WHAT THE TASK ASKS
How many lines in the data below include the word "agent"? State the number alone.

━━━━

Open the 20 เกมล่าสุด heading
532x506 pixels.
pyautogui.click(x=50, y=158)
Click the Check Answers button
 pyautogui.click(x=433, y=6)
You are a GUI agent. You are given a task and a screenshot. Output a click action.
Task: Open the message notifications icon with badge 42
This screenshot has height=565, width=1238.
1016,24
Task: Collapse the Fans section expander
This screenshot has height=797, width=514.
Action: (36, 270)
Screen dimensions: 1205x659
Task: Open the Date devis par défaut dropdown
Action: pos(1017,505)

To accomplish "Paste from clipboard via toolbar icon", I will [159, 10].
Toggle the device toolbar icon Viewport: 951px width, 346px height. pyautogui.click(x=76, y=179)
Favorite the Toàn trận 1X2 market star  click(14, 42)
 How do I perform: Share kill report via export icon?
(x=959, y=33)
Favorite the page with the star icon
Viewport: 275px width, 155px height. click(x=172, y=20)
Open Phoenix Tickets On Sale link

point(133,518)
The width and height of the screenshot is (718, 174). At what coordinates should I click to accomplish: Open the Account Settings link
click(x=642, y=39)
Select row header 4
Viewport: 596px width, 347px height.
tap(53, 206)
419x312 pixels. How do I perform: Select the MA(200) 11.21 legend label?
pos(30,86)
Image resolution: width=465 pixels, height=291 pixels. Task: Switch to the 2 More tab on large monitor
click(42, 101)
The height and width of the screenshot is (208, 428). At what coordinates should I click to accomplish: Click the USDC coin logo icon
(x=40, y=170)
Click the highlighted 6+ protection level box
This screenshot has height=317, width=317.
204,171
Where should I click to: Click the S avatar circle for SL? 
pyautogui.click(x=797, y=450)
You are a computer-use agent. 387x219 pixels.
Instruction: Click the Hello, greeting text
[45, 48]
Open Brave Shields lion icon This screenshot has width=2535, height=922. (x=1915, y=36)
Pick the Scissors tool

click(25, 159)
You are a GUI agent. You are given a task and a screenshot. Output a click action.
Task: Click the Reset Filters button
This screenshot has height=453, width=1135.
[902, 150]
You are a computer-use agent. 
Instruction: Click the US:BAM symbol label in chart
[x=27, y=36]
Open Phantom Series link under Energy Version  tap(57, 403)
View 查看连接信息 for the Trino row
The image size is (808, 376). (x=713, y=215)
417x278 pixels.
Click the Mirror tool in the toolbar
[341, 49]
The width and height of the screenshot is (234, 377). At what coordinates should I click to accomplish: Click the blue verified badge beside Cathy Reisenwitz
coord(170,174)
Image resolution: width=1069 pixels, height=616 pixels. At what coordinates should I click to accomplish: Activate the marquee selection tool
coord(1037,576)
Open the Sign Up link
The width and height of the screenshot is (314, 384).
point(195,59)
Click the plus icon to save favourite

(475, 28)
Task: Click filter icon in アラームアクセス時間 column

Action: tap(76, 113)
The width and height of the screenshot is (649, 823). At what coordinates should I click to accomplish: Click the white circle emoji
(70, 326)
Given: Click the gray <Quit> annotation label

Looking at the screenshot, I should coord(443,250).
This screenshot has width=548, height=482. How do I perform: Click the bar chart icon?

━━━━

OUTPUT
4